海と山に囲まれた愛媛県には再生可能エネルギーの資源が豊富にある。造船で栄えた瀬戸内海の沿岸部では広大な遊休地と日射量を生かしてメガソーラーが相次いで運転を開始した。都市から排出する廃棄物や森林で発生する間伐材を燃料に使ってバイオマス発電も活発になってきた。
瀬戸内海に面した愛媛県の北部は古くから造船業が盛んな地域だ。1901年に創業した今治造船は沿岸一帯に所有する遊休地の1カ所を利用して、四国最大のメガソーラーを2014年12月から運転している。以前はゴルフ場があった40万平方メートルにのぼる用地に、13万枚を超える太陽光パネルを設置して電力を供給する(図1)。
発電能力は33MW(メガワット)に達して、年間の発電量は3700万kWh(キロワット時)にのぼる。一般家庭の電力使用量(年間3600kWh)に換算すると、1万世帯分を上回る規模になる。メガソーラーが立地する西条市の総世帯数(5万世帯)の2割強に相当する。
さらに今治造船は同じ年の2月にも、17MWのメガソーラーを西条市の工場の構内で稼働させた(図2)。年間の発電量は1900万kWhで、5300世帯分の電力を供給することができる。2つのメガソーラーを合わせると、西条市内の3分の1の家庭の需要をカバーする電力量になる。

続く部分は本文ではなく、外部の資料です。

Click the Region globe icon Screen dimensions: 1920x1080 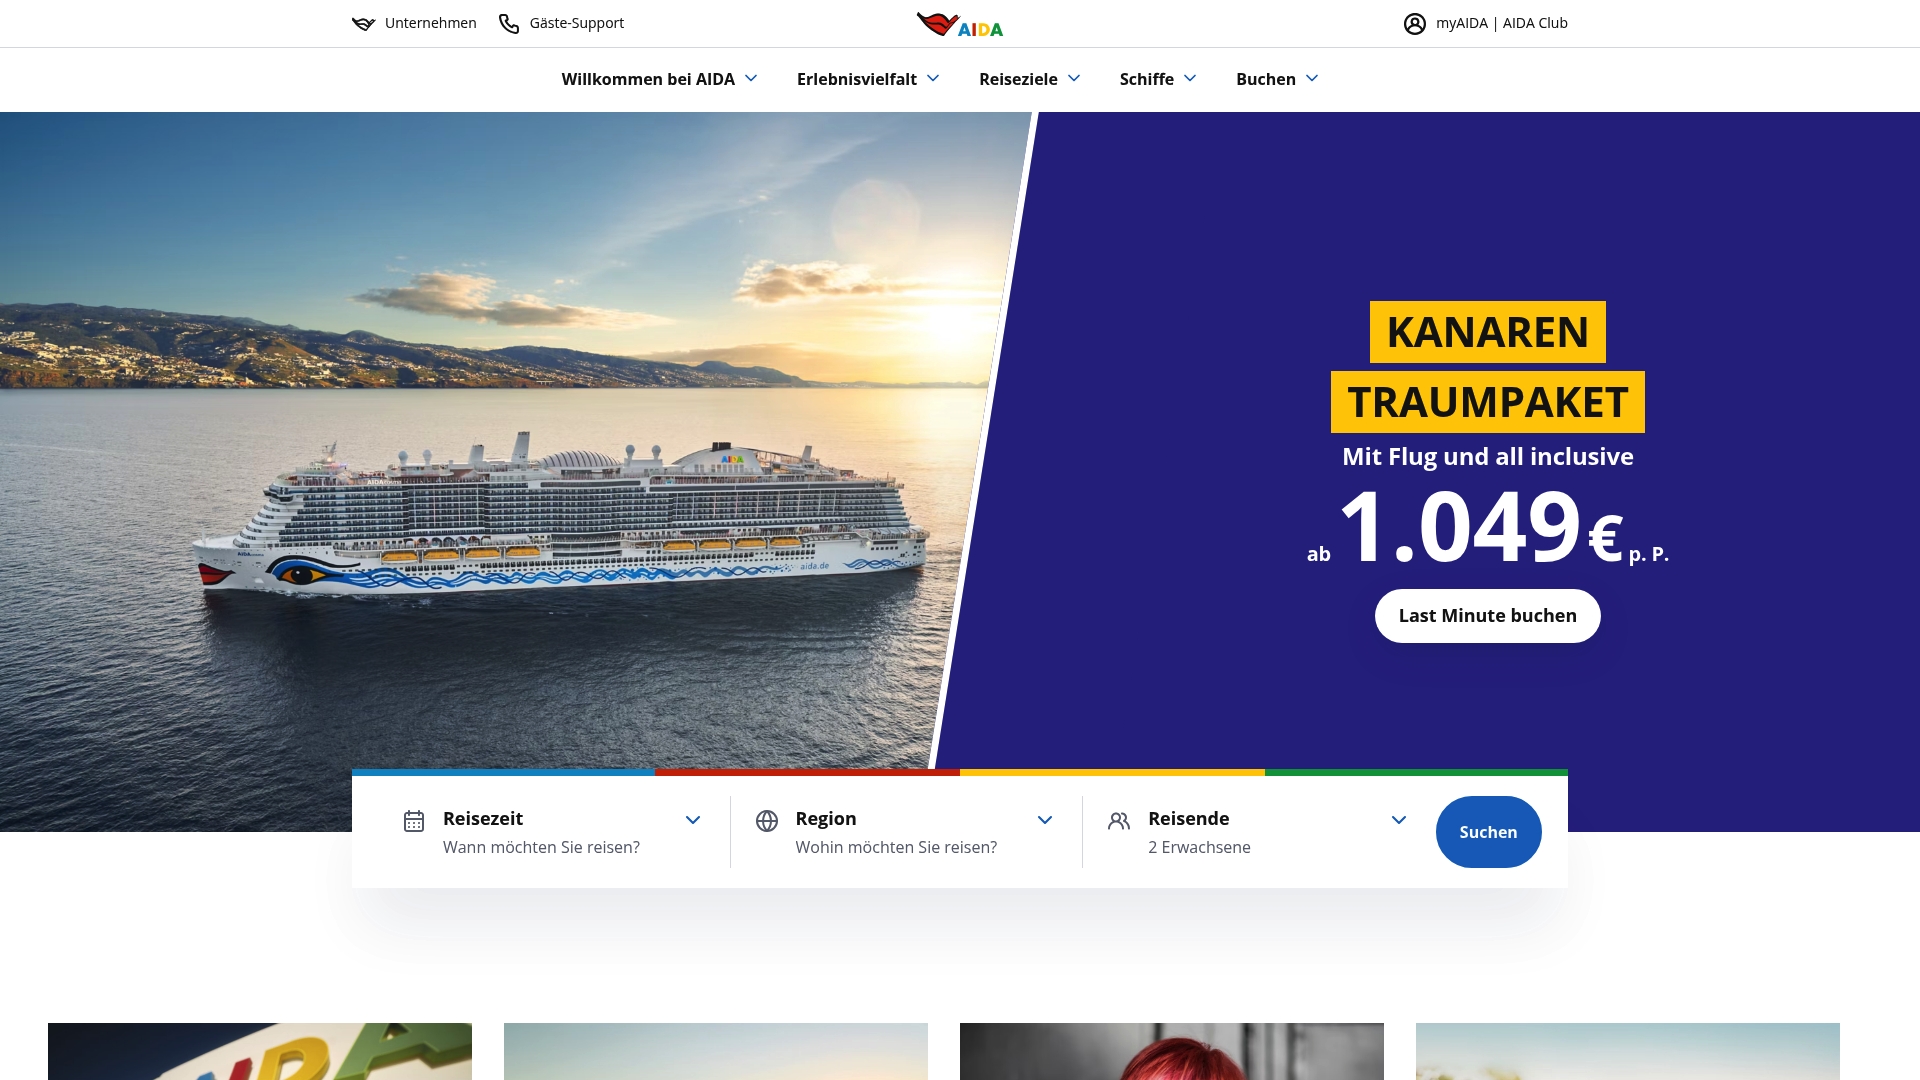767,821
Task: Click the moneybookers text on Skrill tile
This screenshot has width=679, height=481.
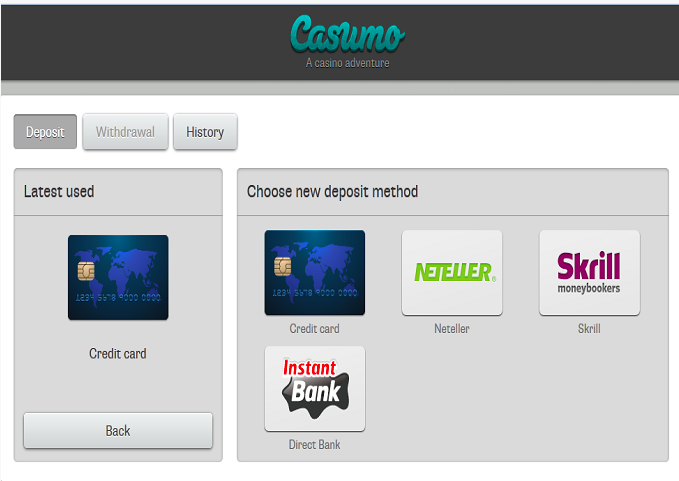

隣接する今治市では、NTTファシリティーズが「F今治玉川太陽光発電所」の運転を2015年2月に開始した(図3)。発電能力は2.5MWで年間の発電量は300万kWhになる。今治市の山間部にあるダム湖のほとりに建設した。日射量に恵まれた湖畔には他の事業者によるメガソーラーも稼働中だ。